What to do:
The data below holds a line containing "Hosting (76, 2381)" and a line containing "Pro Text Widget (195, 1264)"; please quote exactly those two lines and every line between them, and nothing else.

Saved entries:
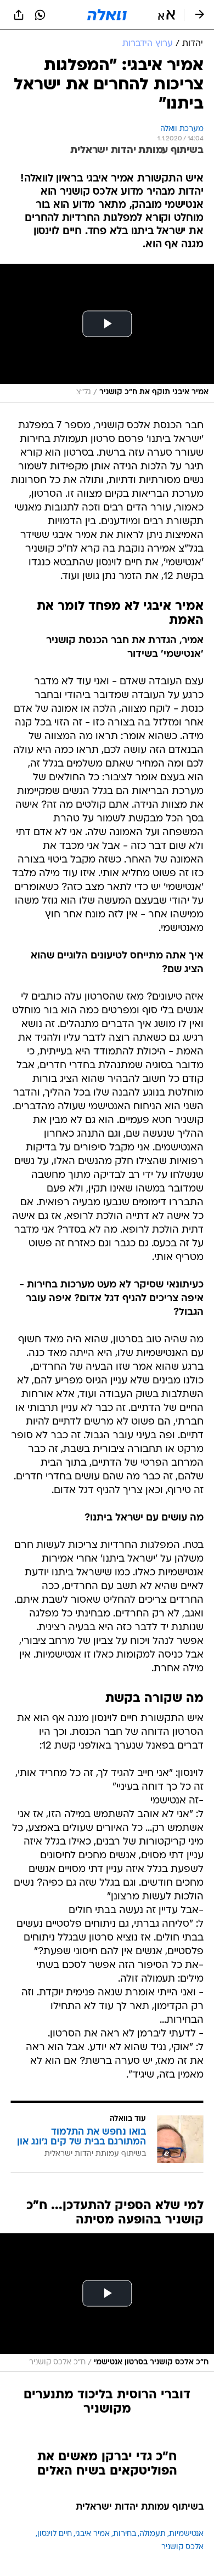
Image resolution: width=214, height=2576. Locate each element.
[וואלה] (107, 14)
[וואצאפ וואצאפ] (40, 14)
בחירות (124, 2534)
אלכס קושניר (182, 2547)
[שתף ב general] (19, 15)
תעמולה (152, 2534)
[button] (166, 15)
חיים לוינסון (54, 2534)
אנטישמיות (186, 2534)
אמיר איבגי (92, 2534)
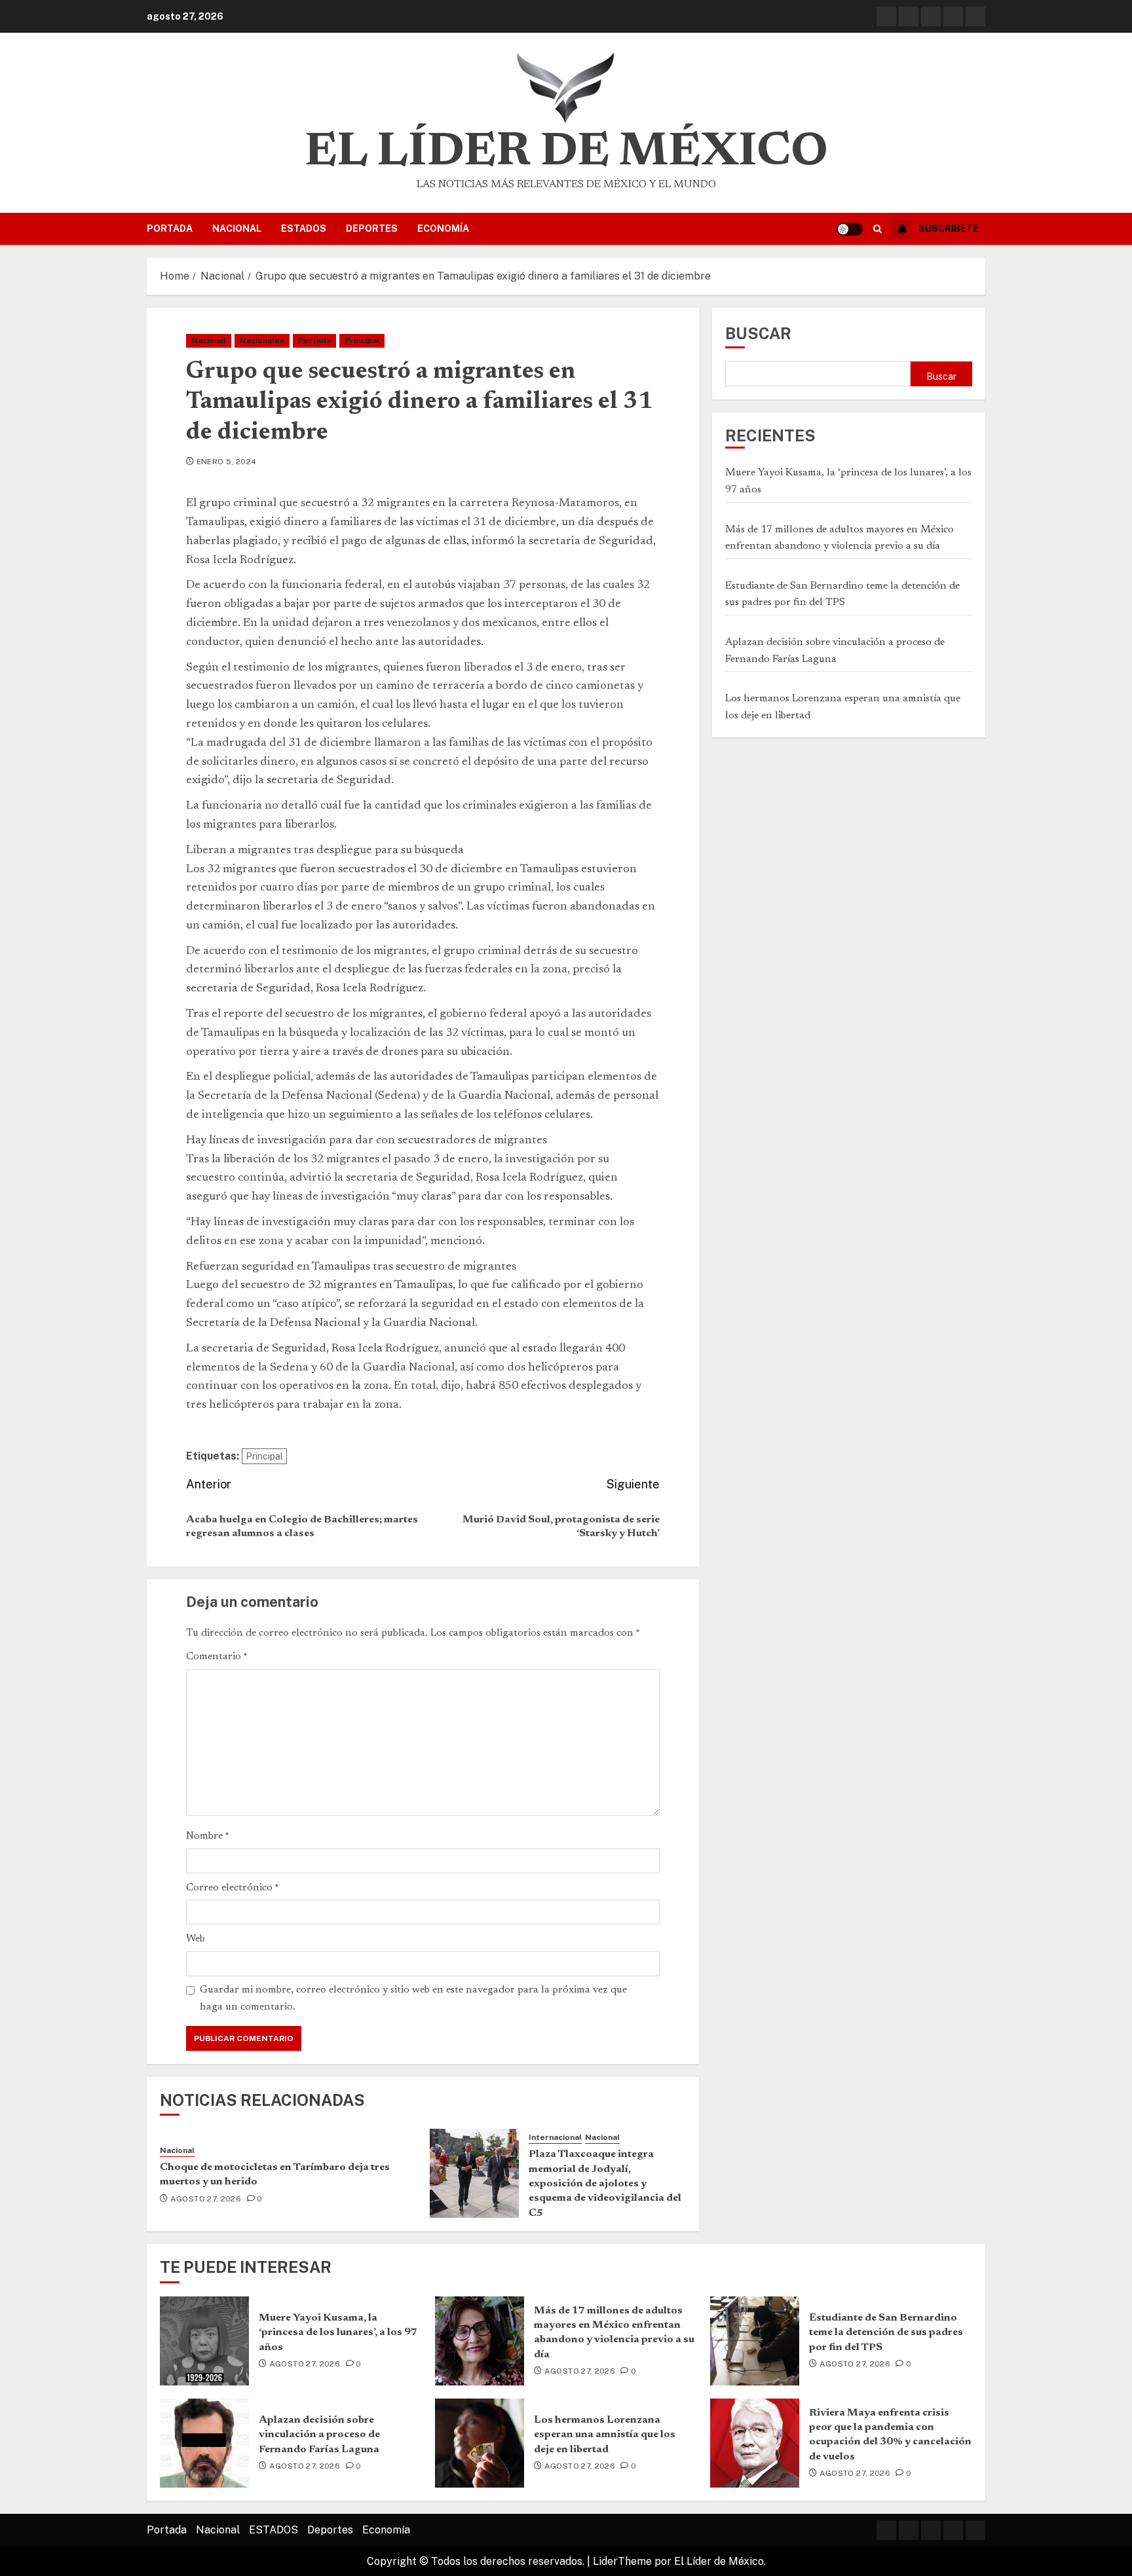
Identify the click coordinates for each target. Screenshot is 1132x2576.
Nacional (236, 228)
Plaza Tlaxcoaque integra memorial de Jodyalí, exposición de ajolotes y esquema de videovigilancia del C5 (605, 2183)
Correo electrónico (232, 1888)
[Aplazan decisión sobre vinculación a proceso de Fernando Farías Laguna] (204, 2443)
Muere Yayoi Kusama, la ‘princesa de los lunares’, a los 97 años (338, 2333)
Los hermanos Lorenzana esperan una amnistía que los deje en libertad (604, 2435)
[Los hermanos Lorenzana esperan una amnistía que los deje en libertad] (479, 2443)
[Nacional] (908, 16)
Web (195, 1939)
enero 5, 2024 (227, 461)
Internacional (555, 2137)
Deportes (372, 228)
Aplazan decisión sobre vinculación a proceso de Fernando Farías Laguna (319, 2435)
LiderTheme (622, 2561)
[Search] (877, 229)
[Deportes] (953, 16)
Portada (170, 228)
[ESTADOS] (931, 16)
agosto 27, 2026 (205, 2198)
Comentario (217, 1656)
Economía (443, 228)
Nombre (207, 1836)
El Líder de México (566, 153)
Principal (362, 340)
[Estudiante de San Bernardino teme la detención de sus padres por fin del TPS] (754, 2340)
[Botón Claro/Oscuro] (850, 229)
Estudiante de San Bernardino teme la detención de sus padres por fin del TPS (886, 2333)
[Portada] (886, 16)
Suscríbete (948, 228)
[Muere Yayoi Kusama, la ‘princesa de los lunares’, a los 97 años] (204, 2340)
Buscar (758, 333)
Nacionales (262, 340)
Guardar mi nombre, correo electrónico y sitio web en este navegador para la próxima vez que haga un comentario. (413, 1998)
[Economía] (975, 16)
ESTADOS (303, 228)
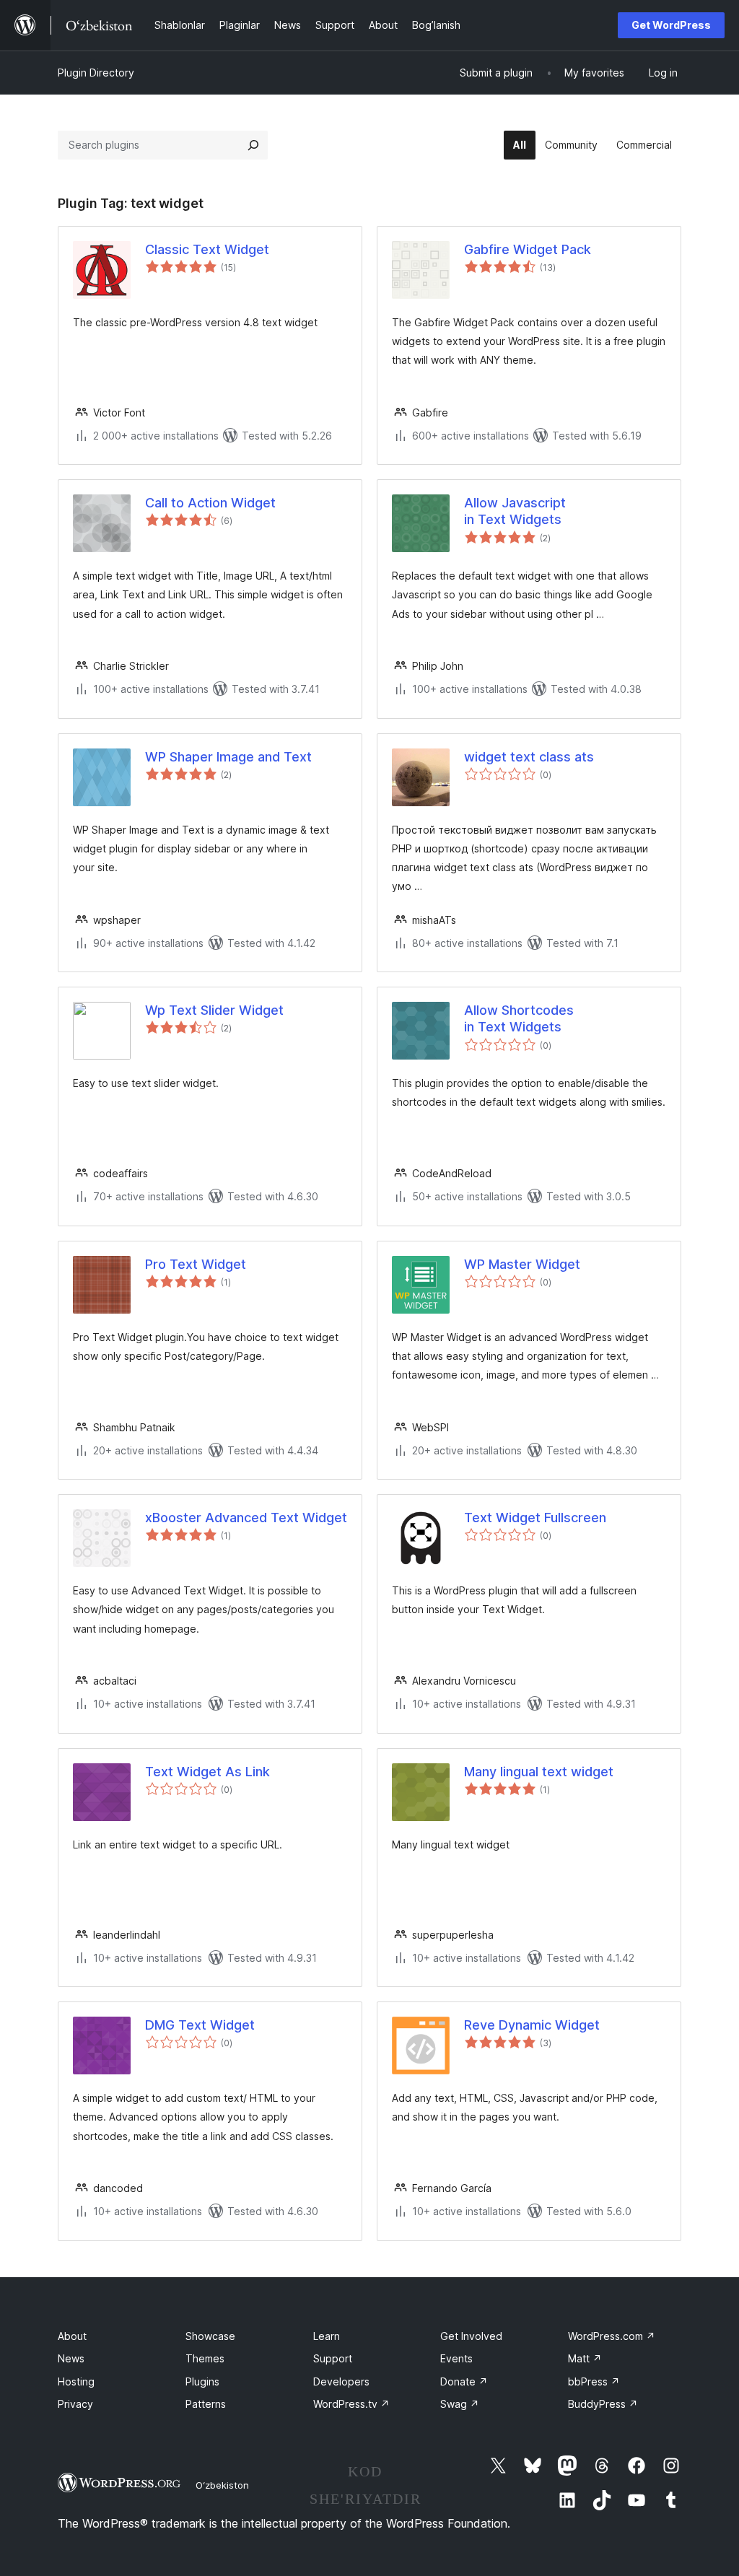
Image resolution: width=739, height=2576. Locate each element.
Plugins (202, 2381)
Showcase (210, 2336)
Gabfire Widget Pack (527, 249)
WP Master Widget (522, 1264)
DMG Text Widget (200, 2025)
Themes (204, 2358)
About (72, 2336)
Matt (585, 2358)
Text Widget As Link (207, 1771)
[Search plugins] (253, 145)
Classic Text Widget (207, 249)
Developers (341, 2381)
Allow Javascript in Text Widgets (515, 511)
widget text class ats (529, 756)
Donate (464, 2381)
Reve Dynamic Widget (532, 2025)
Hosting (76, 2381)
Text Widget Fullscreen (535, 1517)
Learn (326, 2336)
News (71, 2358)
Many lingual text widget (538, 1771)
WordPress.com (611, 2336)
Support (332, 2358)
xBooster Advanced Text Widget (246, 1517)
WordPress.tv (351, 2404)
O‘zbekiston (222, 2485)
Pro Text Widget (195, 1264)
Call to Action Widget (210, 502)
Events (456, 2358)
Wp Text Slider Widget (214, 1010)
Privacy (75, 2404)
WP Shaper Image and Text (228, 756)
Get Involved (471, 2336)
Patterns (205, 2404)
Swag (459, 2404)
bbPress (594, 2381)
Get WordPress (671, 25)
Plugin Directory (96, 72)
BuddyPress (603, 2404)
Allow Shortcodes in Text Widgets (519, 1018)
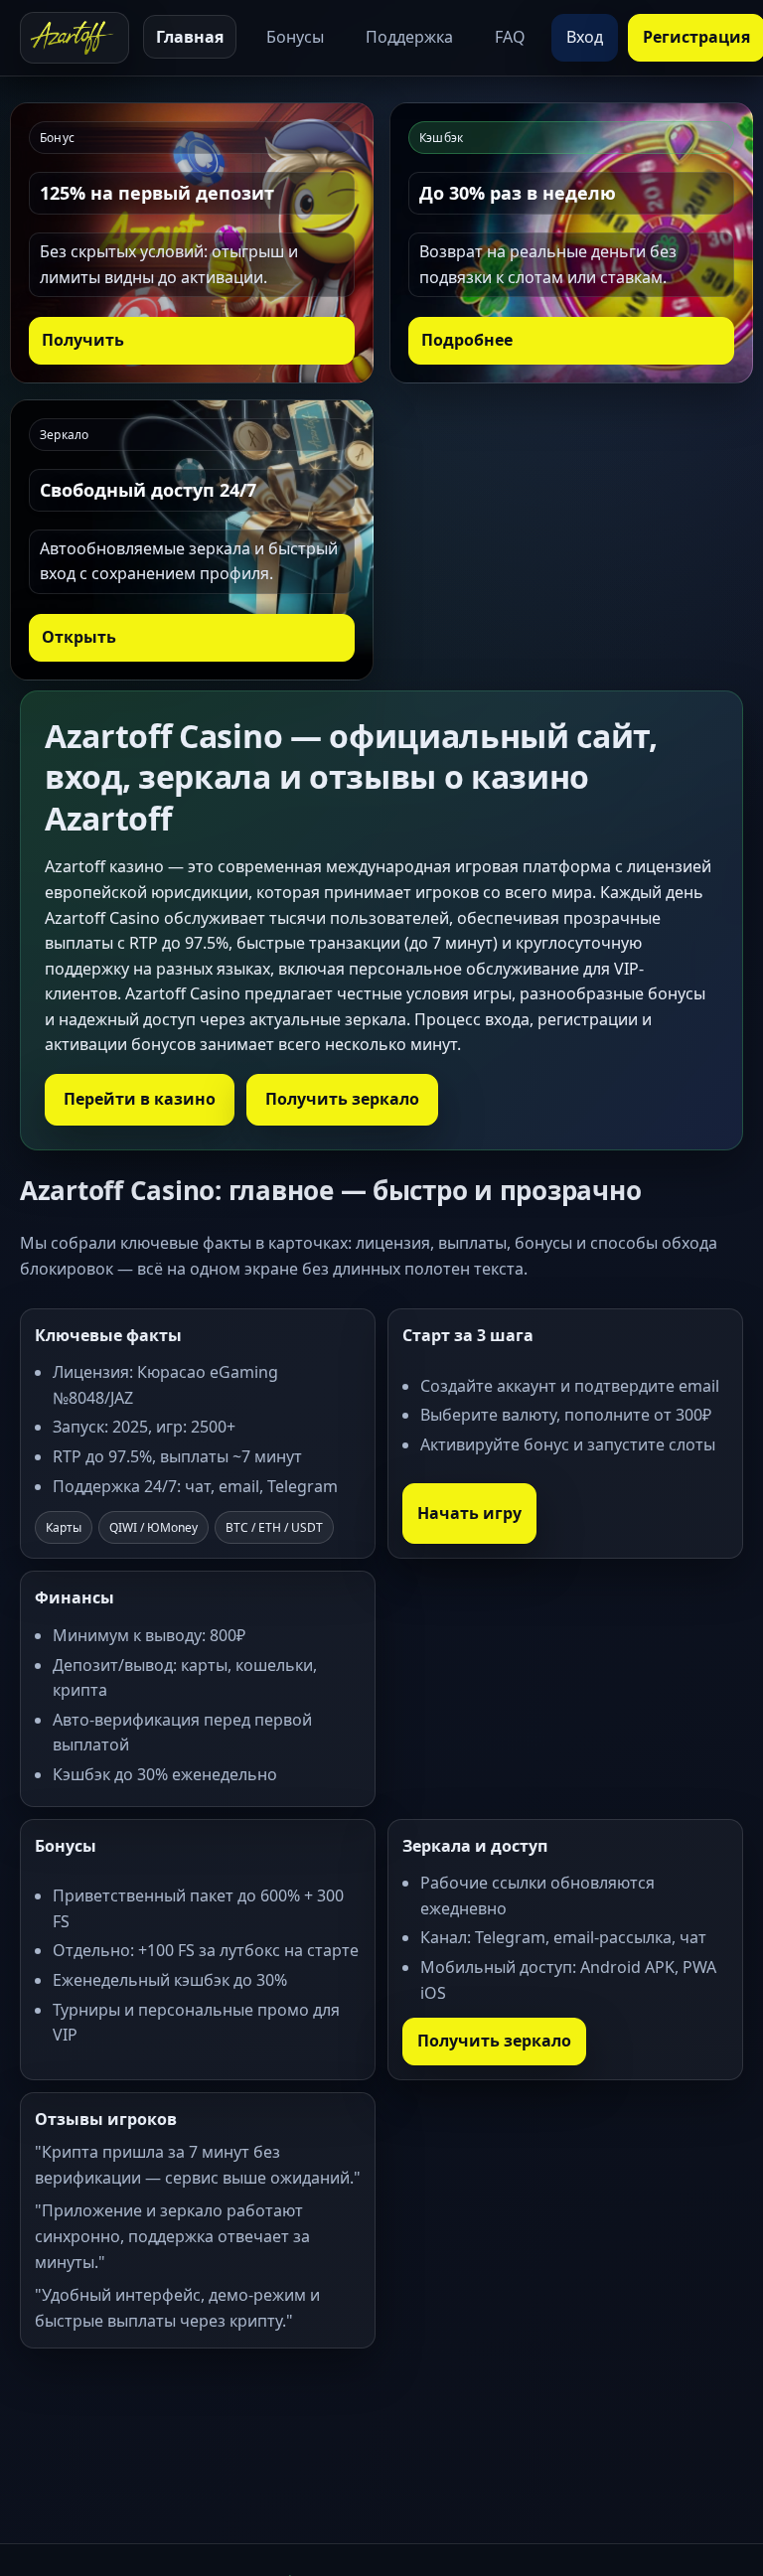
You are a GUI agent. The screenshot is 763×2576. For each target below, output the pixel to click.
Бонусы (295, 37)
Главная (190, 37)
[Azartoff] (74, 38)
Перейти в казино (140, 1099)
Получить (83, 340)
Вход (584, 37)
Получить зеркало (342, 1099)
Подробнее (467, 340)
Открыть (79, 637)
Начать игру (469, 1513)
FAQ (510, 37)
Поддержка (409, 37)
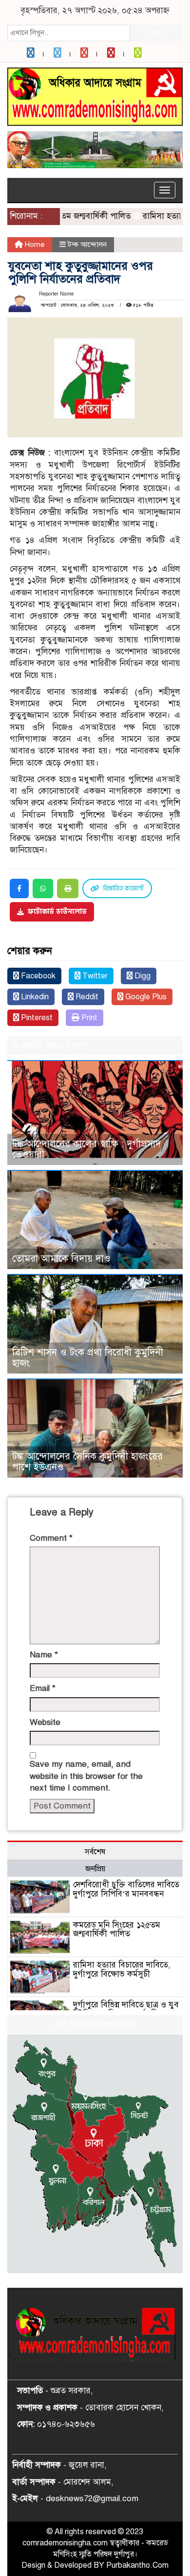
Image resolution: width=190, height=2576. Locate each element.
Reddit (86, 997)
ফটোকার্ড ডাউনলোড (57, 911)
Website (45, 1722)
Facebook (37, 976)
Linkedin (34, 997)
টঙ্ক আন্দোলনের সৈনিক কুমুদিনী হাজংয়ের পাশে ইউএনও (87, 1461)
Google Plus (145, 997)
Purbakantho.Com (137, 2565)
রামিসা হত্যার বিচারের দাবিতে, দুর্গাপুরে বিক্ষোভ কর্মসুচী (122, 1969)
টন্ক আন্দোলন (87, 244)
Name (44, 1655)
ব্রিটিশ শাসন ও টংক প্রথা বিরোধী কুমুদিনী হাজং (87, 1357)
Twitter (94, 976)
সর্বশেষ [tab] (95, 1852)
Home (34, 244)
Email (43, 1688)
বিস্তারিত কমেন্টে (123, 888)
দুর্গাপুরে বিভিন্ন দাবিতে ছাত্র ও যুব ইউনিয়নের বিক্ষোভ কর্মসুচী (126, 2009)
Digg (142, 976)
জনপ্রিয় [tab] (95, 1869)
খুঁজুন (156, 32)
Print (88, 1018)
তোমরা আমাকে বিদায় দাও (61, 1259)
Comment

Result for this task:
Hosting (76, 2381)
Text Widget Fullscreen (535, 1517)
Learn (326, 2336)
News (71, 2358)
Many lingual text widget (538, 1771)
WordPress.com (611, 2336)
Support (332, 2358)
xBooster Advanced Text Widget (246, 1517)
WordPress.tv (351, 2404)
O‘zbekiston (222, 2485)
Pro Text Widget (195, 1264)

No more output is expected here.